_DATASET EXCERPTS_
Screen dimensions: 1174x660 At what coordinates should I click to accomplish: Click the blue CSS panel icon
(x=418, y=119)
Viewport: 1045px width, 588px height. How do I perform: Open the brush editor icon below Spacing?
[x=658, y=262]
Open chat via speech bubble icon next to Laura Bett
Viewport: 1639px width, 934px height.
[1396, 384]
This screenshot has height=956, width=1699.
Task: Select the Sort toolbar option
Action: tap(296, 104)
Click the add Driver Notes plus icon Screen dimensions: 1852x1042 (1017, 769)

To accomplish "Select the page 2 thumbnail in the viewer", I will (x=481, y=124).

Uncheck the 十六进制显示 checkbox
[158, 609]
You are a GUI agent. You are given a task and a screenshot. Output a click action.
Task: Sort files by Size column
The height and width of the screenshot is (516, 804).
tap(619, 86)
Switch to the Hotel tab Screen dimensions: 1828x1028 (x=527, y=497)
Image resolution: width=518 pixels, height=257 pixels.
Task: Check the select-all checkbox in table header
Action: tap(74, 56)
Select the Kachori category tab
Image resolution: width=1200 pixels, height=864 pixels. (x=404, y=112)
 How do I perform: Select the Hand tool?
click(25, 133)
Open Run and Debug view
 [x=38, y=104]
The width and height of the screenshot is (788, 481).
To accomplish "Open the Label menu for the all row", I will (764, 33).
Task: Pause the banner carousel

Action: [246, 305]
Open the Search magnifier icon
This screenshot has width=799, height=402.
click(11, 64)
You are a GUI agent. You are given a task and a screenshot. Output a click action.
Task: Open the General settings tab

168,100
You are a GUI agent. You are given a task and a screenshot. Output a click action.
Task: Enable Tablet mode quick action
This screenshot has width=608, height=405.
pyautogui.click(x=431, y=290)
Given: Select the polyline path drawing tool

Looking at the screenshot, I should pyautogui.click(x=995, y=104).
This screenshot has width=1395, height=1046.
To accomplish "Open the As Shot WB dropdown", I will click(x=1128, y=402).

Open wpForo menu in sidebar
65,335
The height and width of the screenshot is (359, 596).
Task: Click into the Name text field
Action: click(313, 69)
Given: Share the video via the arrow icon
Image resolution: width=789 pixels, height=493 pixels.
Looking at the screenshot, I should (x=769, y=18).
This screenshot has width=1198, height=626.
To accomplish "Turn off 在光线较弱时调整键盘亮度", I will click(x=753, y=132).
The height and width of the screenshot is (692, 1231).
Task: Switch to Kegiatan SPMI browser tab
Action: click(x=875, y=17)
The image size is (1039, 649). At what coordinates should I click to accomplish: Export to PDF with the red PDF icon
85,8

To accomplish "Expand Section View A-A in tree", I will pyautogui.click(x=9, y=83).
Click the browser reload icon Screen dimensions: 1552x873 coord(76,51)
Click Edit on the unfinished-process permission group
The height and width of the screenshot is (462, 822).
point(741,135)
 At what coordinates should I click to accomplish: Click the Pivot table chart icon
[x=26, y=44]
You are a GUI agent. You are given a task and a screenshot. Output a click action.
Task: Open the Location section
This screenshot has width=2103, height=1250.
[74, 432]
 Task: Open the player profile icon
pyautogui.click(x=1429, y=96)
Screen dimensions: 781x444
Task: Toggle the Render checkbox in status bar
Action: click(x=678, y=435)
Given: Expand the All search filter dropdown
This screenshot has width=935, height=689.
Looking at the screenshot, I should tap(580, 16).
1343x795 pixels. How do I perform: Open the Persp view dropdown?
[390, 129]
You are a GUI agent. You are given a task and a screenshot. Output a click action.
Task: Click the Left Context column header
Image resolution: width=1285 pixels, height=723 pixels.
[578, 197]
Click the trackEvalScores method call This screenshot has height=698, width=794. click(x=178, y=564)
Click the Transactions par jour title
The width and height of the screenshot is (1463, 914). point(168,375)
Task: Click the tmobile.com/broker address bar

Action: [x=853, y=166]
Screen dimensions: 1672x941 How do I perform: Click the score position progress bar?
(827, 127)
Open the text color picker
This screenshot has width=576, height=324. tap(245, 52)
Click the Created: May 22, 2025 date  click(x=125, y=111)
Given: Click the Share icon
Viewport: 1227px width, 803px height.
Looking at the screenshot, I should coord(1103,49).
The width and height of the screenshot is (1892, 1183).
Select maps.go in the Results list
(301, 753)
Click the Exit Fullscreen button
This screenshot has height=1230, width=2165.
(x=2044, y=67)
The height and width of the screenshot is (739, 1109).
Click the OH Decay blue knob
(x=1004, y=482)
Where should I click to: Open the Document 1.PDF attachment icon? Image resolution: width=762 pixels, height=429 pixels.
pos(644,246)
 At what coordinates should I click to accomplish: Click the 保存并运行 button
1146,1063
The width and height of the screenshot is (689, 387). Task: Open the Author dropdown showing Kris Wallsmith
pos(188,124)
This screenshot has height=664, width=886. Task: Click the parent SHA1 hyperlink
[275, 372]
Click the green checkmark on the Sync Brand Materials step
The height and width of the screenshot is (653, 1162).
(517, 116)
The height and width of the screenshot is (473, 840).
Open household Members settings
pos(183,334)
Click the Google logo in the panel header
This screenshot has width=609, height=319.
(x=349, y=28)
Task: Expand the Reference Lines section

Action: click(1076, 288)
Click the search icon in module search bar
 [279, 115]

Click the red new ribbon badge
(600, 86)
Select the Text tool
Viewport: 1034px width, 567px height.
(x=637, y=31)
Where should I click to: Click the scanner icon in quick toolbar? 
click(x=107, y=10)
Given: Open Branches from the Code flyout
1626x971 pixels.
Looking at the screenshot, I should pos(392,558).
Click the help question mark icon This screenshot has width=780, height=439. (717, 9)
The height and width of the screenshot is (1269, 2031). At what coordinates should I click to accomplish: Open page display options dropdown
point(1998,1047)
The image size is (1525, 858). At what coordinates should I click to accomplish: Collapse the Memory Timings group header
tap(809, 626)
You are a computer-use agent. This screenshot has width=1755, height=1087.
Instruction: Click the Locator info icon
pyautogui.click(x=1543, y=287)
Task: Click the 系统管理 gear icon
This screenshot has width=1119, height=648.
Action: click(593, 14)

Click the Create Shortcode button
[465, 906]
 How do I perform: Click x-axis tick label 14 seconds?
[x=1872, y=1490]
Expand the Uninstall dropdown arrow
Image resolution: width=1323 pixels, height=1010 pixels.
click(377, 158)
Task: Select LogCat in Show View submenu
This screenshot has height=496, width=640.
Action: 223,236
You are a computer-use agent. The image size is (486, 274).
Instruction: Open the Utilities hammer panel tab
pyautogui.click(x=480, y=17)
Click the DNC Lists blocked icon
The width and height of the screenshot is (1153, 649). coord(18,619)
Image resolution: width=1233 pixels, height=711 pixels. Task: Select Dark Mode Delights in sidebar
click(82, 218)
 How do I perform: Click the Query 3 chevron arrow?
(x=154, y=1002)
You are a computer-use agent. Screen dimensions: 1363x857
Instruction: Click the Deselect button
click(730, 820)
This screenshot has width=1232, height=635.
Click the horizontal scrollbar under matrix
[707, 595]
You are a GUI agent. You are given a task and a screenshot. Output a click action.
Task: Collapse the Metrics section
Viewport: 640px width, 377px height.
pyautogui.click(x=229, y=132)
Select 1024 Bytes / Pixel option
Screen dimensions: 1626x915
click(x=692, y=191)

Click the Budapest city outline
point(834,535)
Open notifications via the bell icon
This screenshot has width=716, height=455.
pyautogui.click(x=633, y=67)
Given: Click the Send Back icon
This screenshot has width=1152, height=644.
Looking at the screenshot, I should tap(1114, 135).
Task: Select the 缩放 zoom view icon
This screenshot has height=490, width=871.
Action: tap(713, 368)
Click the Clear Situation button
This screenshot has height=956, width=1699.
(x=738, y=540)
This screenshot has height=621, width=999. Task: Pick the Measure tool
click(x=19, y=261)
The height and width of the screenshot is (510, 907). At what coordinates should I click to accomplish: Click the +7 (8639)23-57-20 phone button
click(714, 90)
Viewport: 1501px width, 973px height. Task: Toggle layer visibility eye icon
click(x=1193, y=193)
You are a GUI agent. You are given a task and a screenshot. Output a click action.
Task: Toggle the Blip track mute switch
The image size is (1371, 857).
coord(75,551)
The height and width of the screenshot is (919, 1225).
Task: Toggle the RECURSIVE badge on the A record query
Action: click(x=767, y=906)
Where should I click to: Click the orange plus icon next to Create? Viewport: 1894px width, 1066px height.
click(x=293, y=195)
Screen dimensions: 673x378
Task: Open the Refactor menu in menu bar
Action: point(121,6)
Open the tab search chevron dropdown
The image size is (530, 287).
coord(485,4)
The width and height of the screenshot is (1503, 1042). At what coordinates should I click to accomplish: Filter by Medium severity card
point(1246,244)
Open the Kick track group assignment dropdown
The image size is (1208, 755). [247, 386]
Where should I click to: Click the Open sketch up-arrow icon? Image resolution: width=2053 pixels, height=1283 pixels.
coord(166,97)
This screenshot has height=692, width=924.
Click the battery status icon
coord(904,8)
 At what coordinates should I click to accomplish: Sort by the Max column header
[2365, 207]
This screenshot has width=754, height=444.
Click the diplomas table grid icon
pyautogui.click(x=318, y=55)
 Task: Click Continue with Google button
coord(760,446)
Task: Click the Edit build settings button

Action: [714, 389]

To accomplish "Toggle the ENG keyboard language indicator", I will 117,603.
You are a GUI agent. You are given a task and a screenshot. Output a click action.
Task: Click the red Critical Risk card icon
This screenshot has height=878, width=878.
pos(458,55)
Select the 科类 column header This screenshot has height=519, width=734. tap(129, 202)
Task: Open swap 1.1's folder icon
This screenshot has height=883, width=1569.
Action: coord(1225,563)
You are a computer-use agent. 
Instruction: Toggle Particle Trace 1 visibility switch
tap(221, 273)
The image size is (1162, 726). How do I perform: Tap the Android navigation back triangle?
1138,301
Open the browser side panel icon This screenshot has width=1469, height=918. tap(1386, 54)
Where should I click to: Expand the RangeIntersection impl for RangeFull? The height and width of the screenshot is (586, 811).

_ACTIVITY_
Once you find the line with "The height and width of the screenshot is (653, 1162)." in the entries above, output it and each line after it up to and including the line with "Click the help", and nothing else.

_EXERCISE RESPONSE_
The height and width of the screenshot is (653, 1162).
(517, 116)
The height and width of the screenshot is (473, 840).
Open household Members settings
pos(183,334)
Click the Google logo in the panel header
This screenshot has width=609, height=319.
(x=349, y=28)
Task: Expand the Reference Lines section

Action: click(1076, 288)
Click the search icon in module search bar
 [279, 115]

Click the red new ribbon badge
(600, 86)
Select the Text tool
Viewport: 1034px width, 567px height.
(x=637, y=31)
Where should I click to: Click the scanner icon in quick toolbar? 
click(x=107, y=10)
Given: Open Branches from the Code flyout
1626x971 pixels.
Looking at the screenshot, I should pos(392,558).
Click the help question mark icon This screenshot has width=780, height=439. (717, 9)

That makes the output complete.